- Born: Hazel Kathleen MacAulife 5 December 1935 (age 90)
- Occupation: Indexer
- Education: University of Reading

= Hazel K. Bell =

English indexer, editor, and writer

Hazel K. Bell is an indexer, editor and writer. Bell was editor of The Indexer and Learned Publishing journals. She has created nearly 900 book indexes and has also written and edited several books.
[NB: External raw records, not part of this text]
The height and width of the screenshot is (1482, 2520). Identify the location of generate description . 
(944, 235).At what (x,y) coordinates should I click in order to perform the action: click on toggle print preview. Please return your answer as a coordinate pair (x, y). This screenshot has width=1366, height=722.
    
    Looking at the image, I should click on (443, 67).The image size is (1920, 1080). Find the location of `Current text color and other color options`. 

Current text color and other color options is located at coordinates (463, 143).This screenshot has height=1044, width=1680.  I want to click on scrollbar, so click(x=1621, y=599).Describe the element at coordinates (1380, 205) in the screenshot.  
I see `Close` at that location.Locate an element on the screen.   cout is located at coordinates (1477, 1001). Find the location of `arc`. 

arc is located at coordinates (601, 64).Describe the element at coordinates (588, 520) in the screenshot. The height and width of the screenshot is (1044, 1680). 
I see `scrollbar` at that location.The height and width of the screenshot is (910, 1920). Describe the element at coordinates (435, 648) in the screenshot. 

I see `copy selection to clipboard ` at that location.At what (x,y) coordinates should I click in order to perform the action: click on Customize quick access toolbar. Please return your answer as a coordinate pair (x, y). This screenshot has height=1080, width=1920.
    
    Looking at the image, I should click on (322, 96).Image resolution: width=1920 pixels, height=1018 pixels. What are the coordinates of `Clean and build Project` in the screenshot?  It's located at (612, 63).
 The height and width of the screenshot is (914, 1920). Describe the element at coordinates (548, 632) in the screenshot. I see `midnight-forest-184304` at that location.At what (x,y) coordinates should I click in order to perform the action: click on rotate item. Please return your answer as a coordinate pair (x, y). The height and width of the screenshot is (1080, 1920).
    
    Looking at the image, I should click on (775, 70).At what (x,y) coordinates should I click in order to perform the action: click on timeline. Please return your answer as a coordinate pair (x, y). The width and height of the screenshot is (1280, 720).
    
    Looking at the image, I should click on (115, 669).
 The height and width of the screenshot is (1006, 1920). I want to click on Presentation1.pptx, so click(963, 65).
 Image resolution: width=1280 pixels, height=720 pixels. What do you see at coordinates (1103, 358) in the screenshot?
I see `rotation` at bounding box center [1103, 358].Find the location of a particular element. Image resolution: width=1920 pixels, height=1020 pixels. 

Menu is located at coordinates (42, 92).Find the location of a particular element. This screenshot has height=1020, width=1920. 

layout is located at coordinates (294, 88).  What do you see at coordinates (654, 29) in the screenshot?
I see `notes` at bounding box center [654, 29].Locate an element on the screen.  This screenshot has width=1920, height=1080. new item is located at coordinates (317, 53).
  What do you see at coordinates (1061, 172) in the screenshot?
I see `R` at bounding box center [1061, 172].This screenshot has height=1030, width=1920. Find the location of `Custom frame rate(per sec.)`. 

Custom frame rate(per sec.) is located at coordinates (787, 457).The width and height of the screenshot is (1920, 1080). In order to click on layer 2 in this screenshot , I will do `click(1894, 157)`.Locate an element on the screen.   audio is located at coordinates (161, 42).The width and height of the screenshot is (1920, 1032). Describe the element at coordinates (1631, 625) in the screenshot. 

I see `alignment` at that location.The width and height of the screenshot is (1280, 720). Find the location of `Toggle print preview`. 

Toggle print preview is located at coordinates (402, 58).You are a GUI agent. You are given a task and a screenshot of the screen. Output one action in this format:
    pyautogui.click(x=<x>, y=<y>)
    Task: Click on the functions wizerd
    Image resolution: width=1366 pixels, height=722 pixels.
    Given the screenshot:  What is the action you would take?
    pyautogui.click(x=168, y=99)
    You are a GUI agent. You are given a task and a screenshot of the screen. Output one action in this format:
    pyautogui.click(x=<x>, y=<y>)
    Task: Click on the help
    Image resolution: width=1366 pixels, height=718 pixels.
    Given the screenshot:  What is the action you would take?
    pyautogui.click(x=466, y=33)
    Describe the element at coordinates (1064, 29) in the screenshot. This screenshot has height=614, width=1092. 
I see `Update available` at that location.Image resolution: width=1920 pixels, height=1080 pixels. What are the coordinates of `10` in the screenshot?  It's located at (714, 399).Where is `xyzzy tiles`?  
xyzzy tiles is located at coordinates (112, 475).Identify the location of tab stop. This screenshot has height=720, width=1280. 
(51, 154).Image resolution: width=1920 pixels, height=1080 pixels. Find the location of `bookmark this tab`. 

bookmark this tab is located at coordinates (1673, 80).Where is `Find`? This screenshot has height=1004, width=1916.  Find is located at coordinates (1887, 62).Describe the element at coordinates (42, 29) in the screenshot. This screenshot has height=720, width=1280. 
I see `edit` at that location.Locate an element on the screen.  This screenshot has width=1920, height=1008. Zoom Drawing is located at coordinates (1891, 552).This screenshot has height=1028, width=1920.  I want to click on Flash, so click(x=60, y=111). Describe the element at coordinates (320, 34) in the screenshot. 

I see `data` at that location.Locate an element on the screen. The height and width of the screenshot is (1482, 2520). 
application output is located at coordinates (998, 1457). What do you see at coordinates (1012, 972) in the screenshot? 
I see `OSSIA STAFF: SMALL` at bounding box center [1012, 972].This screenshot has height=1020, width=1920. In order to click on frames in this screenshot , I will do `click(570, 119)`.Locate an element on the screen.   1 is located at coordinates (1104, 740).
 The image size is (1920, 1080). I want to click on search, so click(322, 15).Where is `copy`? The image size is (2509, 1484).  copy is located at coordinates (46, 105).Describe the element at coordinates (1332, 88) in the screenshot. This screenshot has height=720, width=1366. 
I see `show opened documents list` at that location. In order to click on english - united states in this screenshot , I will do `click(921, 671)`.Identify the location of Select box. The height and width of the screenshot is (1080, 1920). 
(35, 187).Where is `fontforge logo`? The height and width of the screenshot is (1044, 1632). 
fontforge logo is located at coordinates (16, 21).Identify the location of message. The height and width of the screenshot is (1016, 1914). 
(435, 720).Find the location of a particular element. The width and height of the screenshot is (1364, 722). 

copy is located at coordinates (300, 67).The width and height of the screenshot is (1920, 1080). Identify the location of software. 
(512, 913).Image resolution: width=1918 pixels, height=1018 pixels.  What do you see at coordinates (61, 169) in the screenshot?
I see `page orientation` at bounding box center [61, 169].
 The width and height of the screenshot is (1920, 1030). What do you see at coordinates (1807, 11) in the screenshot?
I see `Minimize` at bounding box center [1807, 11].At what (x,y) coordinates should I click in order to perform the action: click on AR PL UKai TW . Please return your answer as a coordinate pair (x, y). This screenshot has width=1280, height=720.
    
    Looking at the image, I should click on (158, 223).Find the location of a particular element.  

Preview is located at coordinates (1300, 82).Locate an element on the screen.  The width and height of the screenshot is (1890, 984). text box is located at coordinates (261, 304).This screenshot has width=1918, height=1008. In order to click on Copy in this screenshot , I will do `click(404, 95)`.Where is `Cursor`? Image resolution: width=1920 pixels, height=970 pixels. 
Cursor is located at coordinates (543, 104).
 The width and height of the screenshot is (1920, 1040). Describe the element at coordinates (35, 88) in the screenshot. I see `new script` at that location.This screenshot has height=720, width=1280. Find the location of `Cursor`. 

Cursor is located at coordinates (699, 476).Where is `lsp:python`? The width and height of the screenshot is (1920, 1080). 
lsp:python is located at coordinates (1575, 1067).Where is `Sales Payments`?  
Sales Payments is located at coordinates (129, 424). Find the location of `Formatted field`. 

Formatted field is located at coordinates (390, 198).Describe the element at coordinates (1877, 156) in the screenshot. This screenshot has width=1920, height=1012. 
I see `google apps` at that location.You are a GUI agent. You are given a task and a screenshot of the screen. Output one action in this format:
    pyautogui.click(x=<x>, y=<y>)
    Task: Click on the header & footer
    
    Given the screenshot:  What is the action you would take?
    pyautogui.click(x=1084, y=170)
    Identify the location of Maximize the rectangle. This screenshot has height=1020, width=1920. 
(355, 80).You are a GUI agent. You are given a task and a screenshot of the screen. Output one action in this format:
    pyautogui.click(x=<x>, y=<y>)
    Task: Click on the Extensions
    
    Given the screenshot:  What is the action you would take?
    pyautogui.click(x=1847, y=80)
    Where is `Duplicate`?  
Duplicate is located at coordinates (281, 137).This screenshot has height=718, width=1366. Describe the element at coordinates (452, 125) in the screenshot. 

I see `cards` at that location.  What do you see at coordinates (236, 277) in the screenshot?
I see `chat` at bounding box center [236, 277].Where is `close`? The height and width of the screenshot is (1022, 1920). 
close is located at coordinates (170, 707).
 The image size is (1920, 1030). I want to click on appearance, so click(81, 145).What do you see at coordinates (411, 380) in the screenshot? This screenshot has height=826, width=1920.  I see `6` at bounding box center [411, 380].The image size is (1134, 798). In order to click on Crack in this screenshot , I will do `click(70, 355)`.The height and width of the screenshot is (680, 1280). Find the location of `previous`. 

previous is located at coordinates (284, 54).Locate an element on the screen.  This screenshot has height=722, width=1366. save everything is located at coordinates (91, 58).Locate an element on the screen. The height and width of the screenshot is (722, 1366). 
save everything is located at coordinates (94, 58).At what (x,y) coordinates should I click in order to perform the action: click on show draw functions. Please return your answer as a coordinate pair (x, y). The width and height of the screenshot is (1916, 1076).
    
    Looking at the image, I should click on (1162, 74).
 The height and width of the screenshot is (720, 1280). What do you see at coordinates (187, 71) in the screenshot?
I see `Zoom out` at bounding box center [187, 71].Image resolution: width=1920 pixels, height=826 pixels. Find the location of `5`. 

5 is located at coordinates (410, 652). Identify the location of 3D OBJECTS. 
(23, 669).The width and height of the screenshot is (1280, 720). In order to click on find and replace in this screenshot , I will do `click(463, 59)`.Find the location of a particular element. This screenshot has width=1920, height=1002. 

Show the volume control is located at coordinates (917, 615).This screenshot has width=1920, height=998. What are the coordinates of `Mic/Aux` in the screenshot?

Bell received the Carey Award for services to indexing in 1997 and has been awarded the Wheatley Medal of the Society of Indexers for an outstanding index twice in 2005 and 2006.

== Life ==
Hazel Kathleen Bell (née MacAulife) was born on 5 December 1935 in Feltham, UK. She studied at the University of Reading. She started freelancing for publishers while raising her children and has created nearly 900 book indexes. Bell was editor of Society of Indexers' The Indexer journal from 1978 to 1995 and editor of Learned Publishing journal (Association of Learned and Professional Society Publishers) from 1984 to 1996. She received the Carey Award for services to indexing in 1997 and has been awarded the Wheatley Medal of the Society of Indexers for an outstanding index twice in 2005 and 2006.

== Publications ==
Books written and edited by Hazel K. Bell include:

- From Flock Beds to Professionalism: A History of Index-makers (2008).
- Indexers and Indexes in Fact and Fiction (2001).
- Indexing Biographies and Other Stories of Human Lives (2020).